I have a hard time listening to podcasts or audiobooks, but I like to try to listen to Evan Doorbell's Telephone Tapes, a bunch of old (mostly 1970s) recordings of the phone system with recent commentary from the person who made most of the recordings. http://www.evan-doorbell.com/production/group1.htm
There are some things out there based on reference mediatek chipset designs that are remarkably not terrible relative to their price. Create a new fake named gmail/google account on one, install some apps from the play store, mess around with it.
randomly chosen example: https://www.aliexpress.com/item/1005001470142781.html?spm=a2...
https://www.aliexpress.com/item/1005001586490693.html?spm=a2...
I.e. you buy something from a seemingly not complete scam seller with few hundred of reviews, you get your tracking number, but nothing actually arrives despite tracking showing somebody in your country claiming the package.
- I call them on Whatsapp, but their Android phone is sleeping so they don't receive the call notif on Whatsapp
- I send a missed call via GSM to wake their phone
- They call back on Whatsapp
International calls are still expensive even within EU, while huge data packages are included in even cheap monthly subs. I can't comprehend the GSM operators' logic.
Is Android really that terrible?
I think stuff might work for a while when screen is off but if the phone lies idle for hours, apps get killed etc. and the phone checks for notifs only once in a long while.
Pretty much, and I say this as an Android user. The OEMs brag about "long battery life!" but they're fucking up by hibernating apps in the background.
Until recently, one thing I hated in smartphones was task management. There was no way to kill an app and keep it dead, no way to manage what processes are running on the phone at any given moment. There were third-party task managers that sorta, kinda sometimes worked, but the phone fought you hard.
I'm kind of sympathetic to the phone vendors here - the app ecosystem is a mess, every app vendor feels way too entitled to their users' resources.
https://support.signal.org/hc/en-us/articles/360007318711-Tr...

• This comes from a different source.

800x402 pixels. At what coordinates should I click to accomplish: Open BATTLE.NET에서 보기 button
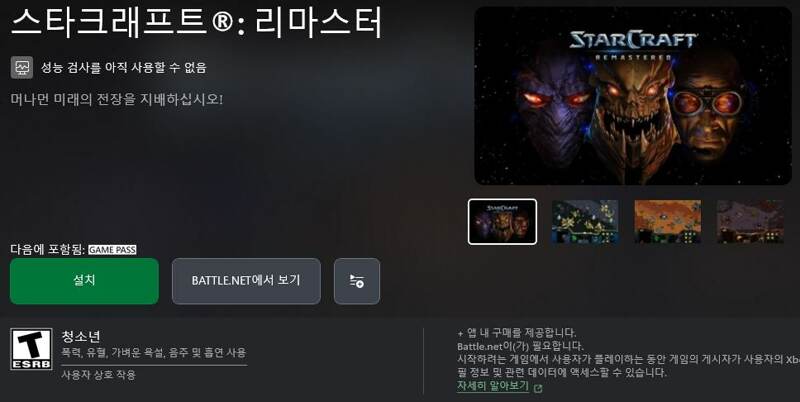[x=246, y=281]
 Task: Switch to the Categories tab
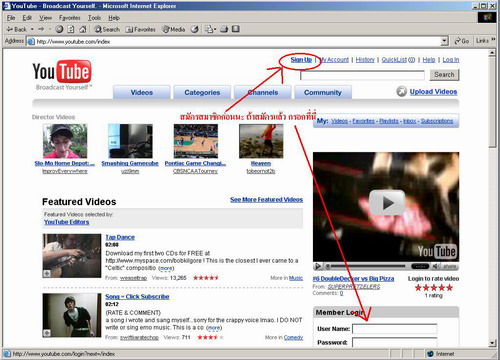pos(202,92)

So a missed-call was free. Okay. But was a single SMS message in 2010-2016 really prohibitively expensive? Because it seems to me that a single SMS number, to which you can send a single SMS with an unlimited number of codes in the body to sign-up for various services, is more efficient than a dedicated phone number for each individual service one might want to sign-up for.
And we are also left to assume that incoming SMS and calls were free.
Either you don't have a plan then you can't call anyone or even do a missed call or you've a plan then you can call anyone and you don't need a missed call as unlimited talktime is offered with all plans.
But a basic plan is only $2.1 dollar or so.
You can search HN to find user's comments on the level of web censorship that goes on in India.